Directions: How many lines in the records below contain the word "انخفاضا"? Answer with the number alone.

Raw data:
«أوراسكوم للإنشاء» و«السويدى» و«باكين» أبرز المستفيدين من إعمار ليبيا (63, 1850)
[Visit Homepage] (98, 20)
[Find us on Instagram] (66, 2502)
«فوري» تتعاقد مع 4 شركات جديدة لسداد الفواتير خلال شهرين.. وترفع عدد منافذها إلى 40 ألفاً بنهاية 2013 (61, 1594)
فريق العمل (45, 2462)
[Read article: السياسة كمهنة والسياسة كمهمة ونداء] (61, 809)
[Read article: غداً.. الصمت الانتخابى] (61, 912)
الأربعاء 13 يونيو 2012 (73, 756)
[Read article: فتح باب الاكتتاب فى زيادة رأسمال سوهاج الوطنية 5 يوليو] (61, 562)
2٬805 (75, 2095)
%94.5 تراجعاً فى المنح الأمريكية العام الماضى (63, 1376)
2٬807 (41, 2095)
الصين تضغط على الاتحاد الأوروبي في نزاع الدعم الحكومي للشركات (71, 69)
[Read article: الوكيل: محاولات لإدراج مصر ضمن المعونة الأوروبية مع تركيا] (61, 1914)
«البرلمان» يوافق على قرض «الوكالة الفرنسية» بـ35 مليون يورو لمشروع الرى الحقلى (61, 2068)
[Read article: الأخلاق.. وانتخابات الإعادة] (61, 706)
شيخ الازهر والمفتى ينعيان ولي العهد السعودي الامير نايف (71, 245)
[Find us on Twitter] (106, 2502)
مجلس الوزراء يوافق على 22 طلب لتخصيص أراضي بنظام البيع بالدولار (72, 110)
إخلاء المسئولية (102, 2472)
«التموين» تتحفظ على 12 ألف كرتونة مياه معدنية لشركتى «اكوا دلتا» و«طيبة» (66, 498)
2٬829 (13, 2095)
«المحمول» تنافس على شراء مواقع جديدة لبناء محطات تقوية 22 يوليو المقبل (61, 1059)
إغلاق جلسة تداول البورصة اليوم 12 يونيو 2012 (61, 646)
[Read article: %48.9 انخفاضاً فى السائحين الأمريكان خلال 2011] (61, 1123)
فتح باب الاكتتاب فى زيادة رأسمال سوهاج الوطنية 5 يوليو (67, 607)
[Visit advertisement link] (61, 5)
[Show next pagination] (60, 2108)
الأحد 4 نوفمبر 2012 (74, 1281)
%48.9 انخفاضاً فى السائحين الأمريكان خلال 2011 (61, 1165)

--

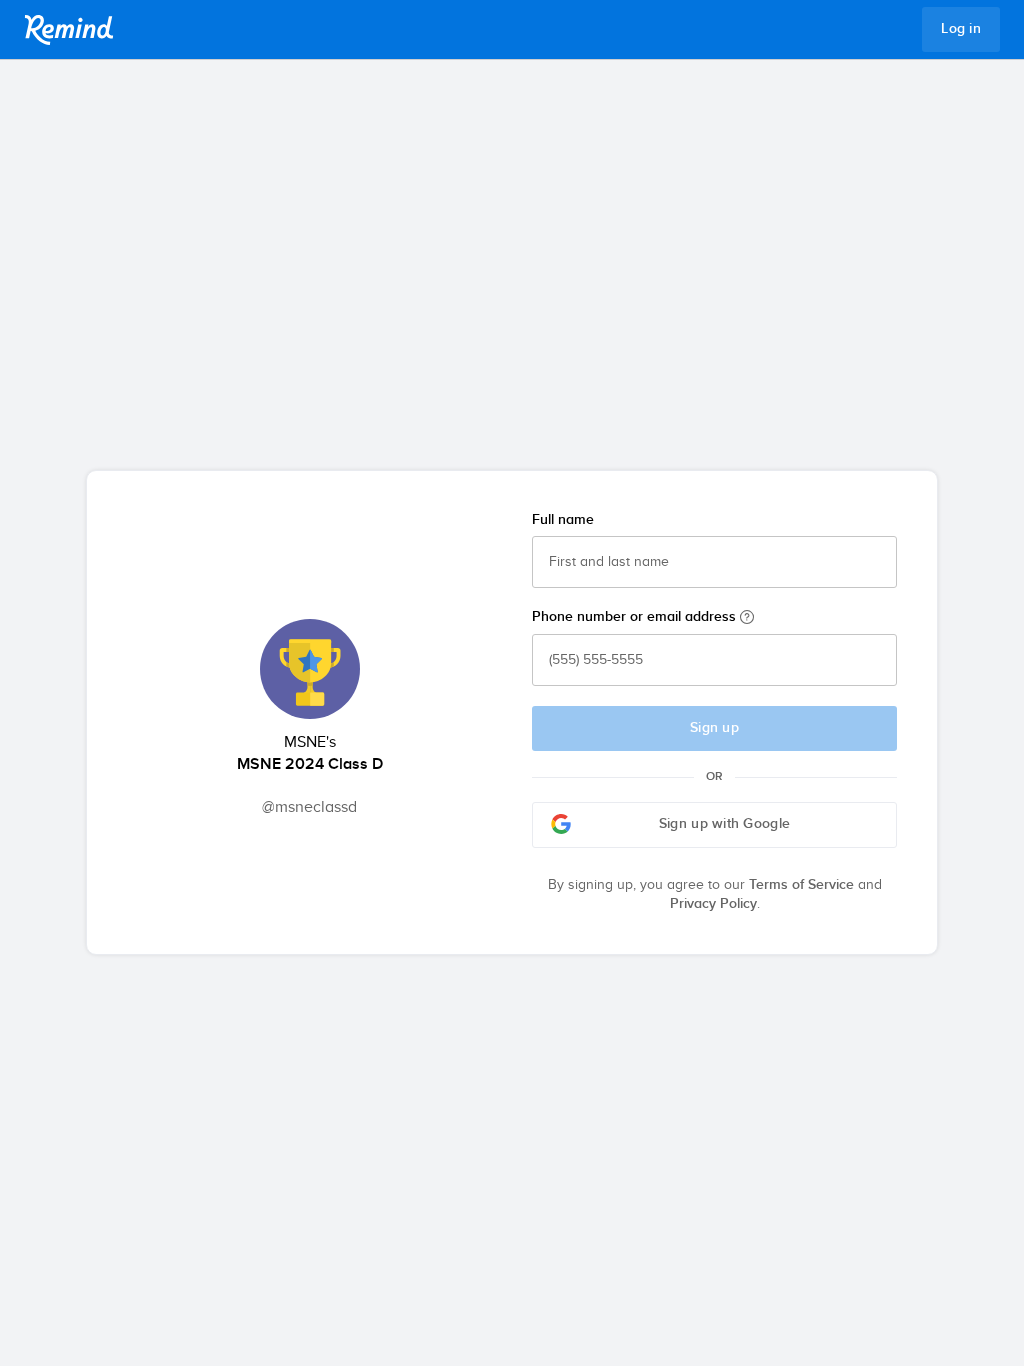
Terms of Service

Solution to this exercise: 2